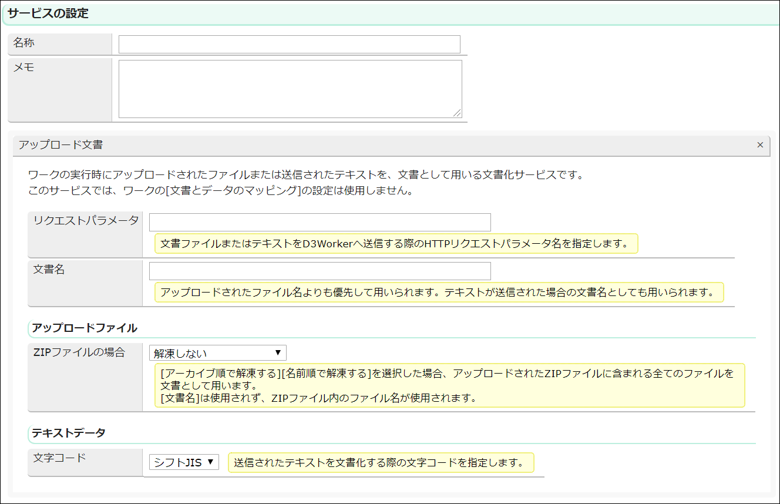The width and height of the screenshot is (780, 504).
Task: Click inside the 名称 text field
Action: (288, 44)
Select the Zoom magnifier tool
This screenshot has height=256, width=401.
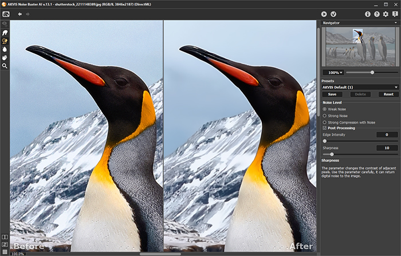click(5, 66)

★ ★ ★ ★ ★

_Directions for this task:_
Revise the rows above, changing "magnifier" to "lens" and keeping everything else the same. Leave out the pictures.

_Solution below:_
The width and height of the screenshot is (780, 504).
Task: Click inside the 名称 text field
Action: (288, 44)
Select the Zoom lens tool
This screenshot has height=256, width=401.
click(5, 66)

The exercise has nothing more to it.